22 December 2024

SOUTH SUDAN ANNIVERSARY: Sudan is a new country too

(Photo: Paula Bronstien/Getty Images)

On the 9th of July 2011 the world welcomed the new country of South Sudan and sent best wishes to this new independent nation. But what most didn’t see, even in Sudan, is that another nation had emerged on that same day. Overnight, the Sudanese people were compelled to redefine themselves. Now, when I talk to any foreigner I have to be clear from which Sudan I am; am I northern or southern Sudanese? This is not so new for most people in both countries, but what is new for us in Sudan is that we are facing, for the first time in our history, the real need to identify ourselves for ourselves, not only for others.

The referendum’s results showed that 98% of Southern Sudanese preferred to live without us northerners. I always stood in favor of secession and for southerners to create their own country. My argument was that they knew who they were to the extent that they would die for independence. In the north, we don’t know. That is why the south can always have new
beginnings and move forward; their struggle with the north brought out their defined identity and united their dreams. Yet, our wars and fights are for the protection of our possessions; neither to defend the unity of Sudan nor to fight insurgencies from Sudan’s governors for the past 60 years.

The independence of South Sudan was a real shock to northerners. Economically, the country lost 70% of its financial resources and fell into bankruptcy in less than a year after secession. But independence also shocked us socially and psychologically. The bitterness of the rejection, the feeling of being lost, acted as symptoms of a trauma. Some chose to fall back on their ethnic and religious “superiority” and followed racist movements such as the “Justice and Peace Forum”. This movement, led by President Bashir’s uncle, joined together to call for the expulsion of all remaining southerners from the North – a call formally adopted by the Government.

════

● **Tasks for this exercise**:
1) In the essay on Sudan, what percentage of Southern Sudanese chose in the referendum to live without northerners?
2) List the ways in which, according to the essay on Sudan, South Sudan's independence shocked northerners.
3) Please continue the essay on Sudan from its last sentence.

════

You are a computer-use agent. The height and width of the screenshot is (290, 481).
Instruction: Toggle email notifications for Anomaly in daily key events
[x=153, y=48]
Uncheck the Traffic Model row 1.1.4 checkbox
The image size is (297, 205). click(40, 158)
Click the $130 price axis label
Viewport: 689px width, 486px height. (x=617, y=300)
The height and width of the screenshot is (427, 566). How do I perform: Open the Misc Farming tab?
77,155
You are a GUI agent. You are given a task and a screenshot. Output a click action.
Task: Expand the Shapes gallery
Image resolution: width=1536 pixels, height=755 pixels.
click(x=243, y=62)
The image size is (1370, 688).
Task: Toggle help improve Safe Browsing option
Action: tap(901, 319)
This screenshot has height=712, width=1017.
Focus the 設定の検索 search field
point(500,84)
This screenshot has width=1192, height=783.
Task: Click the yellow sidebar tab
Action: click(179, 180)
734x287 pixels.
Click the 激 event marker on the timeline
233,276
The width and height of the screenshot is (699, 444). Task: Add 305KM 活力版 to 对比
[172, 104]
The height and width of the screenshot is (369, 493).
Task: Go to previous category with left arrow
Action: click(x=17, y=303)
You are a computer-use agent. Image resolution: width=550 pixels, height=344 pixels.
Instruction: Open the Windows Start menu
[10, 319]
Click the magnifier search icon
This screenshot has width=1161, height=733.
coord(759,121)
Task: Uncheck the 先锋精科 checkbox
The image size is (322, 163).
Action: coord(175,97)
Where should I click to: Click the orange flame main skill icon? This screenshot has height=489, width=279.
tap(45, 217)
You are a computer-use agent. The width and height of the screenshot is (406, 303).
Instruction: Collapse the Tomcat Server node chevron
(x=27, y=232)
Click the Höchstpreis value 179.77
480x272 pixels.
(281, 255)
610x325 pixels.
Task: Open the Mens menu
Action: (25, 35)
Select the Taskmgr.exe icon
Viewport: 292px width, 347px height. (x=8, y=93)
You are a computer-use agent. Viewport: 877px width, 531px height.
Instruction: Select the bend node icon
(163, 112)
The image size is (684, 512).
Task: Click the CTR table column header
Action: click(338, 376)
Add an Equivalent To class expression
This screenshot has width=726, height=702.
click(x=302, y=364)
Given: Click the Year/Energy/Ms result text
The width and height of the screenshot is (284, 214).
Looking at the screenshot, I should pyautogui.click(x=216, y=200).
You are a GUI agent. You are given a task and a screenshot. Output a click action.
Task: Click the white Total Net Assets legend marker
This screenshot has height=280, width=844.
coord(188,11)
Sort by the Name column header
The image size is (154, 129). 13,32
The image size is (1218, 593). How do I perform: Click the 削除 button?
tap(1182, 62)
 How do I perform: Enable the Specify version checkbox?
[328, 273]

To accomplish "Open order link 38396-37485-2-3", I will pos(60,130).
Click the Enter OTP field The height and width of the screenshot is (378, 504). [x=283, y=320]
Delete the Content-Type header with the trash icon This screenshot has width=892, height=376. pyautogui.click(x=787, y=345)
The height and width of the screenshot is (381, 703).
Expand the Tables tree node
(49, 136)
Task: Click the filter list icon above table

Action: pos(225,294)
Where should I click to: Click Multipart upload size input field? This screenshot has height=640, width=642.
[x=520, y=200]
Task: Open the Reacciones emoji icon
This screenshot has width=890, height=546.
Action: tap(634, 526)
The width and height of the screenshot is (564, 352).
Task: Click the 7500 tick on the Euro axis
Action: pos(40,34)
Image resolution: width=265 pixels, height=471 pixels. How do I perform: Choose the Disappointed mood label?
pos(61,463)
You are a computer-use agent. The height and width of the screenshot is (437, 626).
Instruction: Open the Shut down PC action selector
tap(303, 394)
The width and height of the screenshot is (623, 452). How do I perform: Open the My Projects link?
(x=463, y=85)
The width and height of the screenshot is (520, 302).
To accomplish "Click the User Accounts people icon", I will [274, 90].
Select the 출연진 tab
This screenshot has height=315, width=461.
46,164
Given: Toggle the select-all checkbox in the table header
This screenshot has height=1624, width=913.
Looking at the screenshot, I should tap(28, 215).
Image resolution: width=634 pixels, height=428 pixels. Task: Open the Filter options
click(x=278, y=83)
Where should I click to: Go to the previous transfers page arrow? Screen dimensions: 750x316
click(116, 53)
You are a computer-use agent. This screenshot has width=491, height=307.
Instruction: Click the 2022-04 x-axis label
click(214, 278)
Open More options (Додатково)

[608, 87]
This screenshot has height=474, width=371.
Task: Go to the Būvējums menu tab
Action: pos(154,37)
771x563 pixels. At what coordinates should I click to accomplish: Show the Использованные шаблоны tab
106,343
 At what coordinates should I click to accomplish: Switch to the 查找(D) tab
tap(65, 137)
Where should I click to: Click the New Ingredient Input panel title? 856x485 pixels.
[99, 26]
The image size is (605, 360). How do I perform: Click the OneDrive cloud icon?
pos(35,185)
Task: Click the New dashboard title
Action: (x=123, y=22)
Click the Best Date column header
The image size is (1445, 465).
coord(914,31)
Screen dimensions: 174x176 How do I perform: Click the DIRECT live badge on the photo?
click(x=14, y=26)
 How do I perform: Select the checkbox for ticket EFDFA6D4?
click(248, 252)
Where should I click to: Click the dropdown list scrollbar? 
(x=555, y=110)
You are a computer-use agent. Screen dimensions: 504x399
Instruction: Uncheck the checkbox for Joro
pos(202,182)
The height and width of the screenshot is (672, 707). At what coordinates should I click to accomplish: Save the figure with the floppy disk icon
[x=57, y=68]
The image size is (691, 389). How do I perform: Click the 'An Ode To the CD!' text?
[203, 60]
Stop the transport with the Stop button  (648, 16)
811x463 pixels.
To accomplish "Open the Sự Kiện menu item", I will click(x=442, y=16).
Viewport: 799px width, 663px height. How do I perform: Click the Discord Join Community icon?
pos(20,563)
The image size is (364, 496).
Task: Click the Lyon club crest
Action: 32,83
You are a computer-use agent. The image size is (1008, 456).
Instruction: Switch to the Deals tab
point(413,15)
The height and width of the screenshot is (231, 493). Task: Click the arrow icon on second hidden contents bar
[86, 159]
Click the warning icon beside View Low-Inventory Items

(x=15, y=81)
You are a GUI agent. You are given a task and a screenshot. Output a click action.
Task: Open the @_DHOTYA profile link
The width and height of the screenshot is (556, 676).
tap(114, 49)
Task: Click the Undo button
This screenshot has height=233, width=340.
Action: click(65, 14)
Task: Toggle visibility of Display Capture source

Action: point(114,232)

════

● **Answers by task**:
1) 98%

2) Economically, socially and psychologically.

3)
Others coped with their trauma by convincing themselves that secession was the choice of southerners and that we’d rather live in peace and separated rather than at war with each other in one united country. These people mostly adopted the Government’s post-secession propaganda while others, mostly the opposition parties and the Sudanese elites, are living in what I would describe as extreme denial; they still promise us that history will change its course to bring them back to a reunited country.

Sudan’s failure to define itself was the initial problem that led to the secession and it is this failure that keeps bitter memories alive and is driving the country into further, endless wars. As the Government fights those in the Southern Kordofan and Blue Nile, we are creating new southerners and a new South. It seems that northerners cannot identify themselves unless they find southerners to fight.

The new country of Sudan is at a critical crossroads. It can face its past honestly, stop living in the illusion of ethnic and religious superiority, move forward to Choose Peace for the future and allow us to redefine ourselves as a diverse country that can coexist with its own people and the rest of the world. Or, Sudan could experience our past again and again, running away from the truth, and refusing the incredible opportunity to become a new country too.

 

 

Nazik Kabalo is a 27-year old human rights activist and blogger from Sudan. She documents and campaigns against human rights violations in the Nuba Mountains. She is currently in exile.